Sünbül Sinan

Osmanlılar zamanında İstanbul’da yetişen evliyanın büyüklerinden Zenûyddin lakablı Yusuf Bin Ali’dir. Dedesine Kaya Bey derlerdi. Zeynûddin lakabıyla birlikte Sinânuddîn lakabıyla da bilinir. Fakat Sünbül Sinan adıyla ün salmıştır. Halvetiye tarîkatı kollarından Sünbüliye’nin kurucusudur.

Sünbül Sinan 1451 yılında Merzifon’da doğdu ve 1529’da İstanbul’da vefat etti. İlk öğrenimini Isparta’nın Borlu Kasabasında yaptı. Daha sonra İstanbul’a giderek Fatih Sultan Mehmet Han ve Sultan İkinci Bayezid Han devrinin meşhur, alim ve evliyası olan Efdalzâde Hamidüdîin Efendi’den ders aldı . Medresede okurken tarikatların ve sûfilerin aleyhinde olduğu söylenir. Bir tesadüf sonucu Çelebi Halîfe ismi ile şöhret bulan Koca Mustafa Paşa Cami’nde irşat ile meşgul olan Cemal-i Halveti (Muhammed Cemaleddin) ile tanıştı ve Sultan İkinci Bayezid Han’ın da hocası olan Çelebi Halife’nin huzuruna gidip talebesi olmak istediğini bildirdi. İsteği kabul edilince Sünbül Sinan ilim öğrenmeye feyiz ve teveccühlerine kavuşarak kemale ermeye, olgunlaşmaya başladı.

Sünbül Sinan bir gece rüyasında insanların su almak için bir kuyunun başında toplandıklarını gördü. Kuyunun suyu kıttı ve çok derindeydi. Sünbül Sinan kuyuya yaklaşınca birden kuyunun suyu çoğaldı ve çağıldayarak akmaya başladı. Hem kendisi hem de yanındakiler bundan istifade etti. Ertesi gün bu rüyayı Çelebi Halîfe’ye anlattı. O da “Ey Sinan! Senin kalbin Allahü Teâla’nın muhabbetiyle doludur.” diyerek kendi feyiz ve ilmi konulardaki birikimini Sünbül Sinan’a aktardı. O’nu halifesi olacak şekilde yetiştirdi. Bu bilgileri pekiştirmesi için de Mısır’a gönderdi.

Sünbül Sinan da Mısır halkına Ehl-i Sünnet itikadını bildirmek, Allahü Teâla’nın emir ve yasaklarını öğretmek üzere emredilen yere gitti. Mısır hükümdarı Kaçmaz Sultan, Sünbül Sinan Hazretlerine büyük bir hürmet gösterdi.
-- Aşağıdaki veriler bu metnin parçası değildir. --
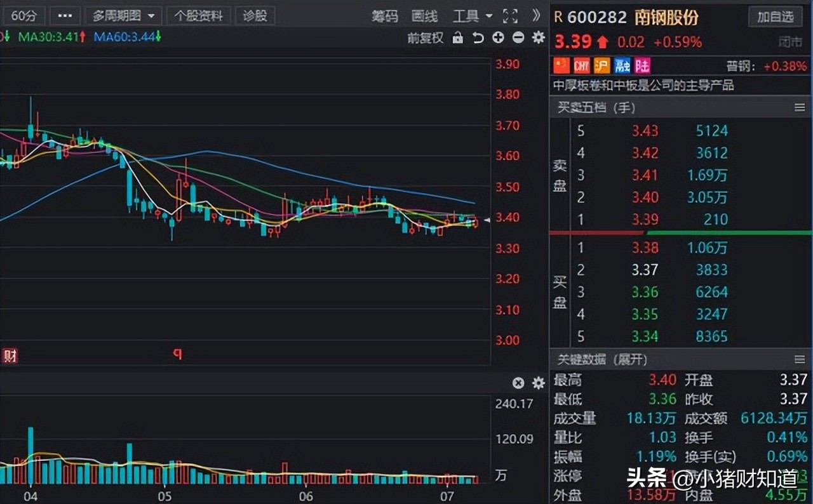Click the zoom-in plus icon on chart toolbar
Screen dimensions: 813x504
pos(498,38)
Kendi yaptırdığı camide halkı irşad etme vazifesi verdi, Mısır uleması ve evliyası Sünbül Sinan’ın yaptığı sohbetlerden O’nun büyük bir alim ve evliya olduğunu anladılar. İlmine hayran kaldılar. Kuran-ı Kerim’e Sünnet-i Seniyye’ye olan bağlılığına alimlerin içtihatlarına uymaktaki gayretlerini pek beğendiler. Bu sebeple ona saygı ve hürmette kusur etmemeye azami gayret gösterdiler.
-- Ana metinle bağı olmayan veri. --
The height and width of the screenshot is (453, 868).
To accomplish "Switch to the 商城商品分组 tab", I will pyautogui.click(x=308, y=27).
Sünbül Sinan Mısır’da dinin emir ve yasaklarını üç yıl boyunca insanlara anlatıp Allahü Teala’nın kendisine ihsan ettiği feyiz ve bereketlerden onların da yararlanmasını sağladı. Bu asırda hocası Çelebi Halîfe hacca gidiyordu ve Sünbül Sinan'ın da kendisine eşlik etmesini istemişti. Padişahın da iznini alıp “Kim bilir bu yolculukta ne hikmetler gizlidir.” diyerek Mısırlılarla helalleşip yola çıkar. Mekke-i Mükerreme'ye vardığında İstanbul’dan gelen hacılardan Çelebi Halîfe’nin vefat ettiğini öğrenir. Bir de vasiyeti olduğunu ve “Bu vasiyeti Sünbül Sinan’a veriniz.” diye emrettiğini öğrenir. Vasiyette ilk olarak kendisinin Kabe-i Muazzama'ya gidecek hacıların yolu üzerinde defnedilmesini; ikinci olarak Sünbül Sinan’ın İstanbul’a gidip Koca Mustafa Dergahı'nda talebelere ders vermeye başlamasını, son olarak da Sünbül Sinan’dan kızı Safiye Hatun ile evlenmesini istiyordu. Daha önce giden hacılar tarafından Çelebi Halîfe’nin vefat ettiği ve Sünbül Sinan Efendi'yi yerine halife bıraktığı haberi İstanbul’a yayılmıştı. Sünbül Sinan burada talebelerini yetiştirebilmek için elinden geleni yaptı. Çok dikkat ve itina gösterdi. Huzuruna gelip gideni boş göndermezdi. Talebeleri tarafından çok sevilir ve sayılırdı. Talebeleri içinden Merkez Efendi'yi çok severdi. Ona kızını vererek damadı yaptı.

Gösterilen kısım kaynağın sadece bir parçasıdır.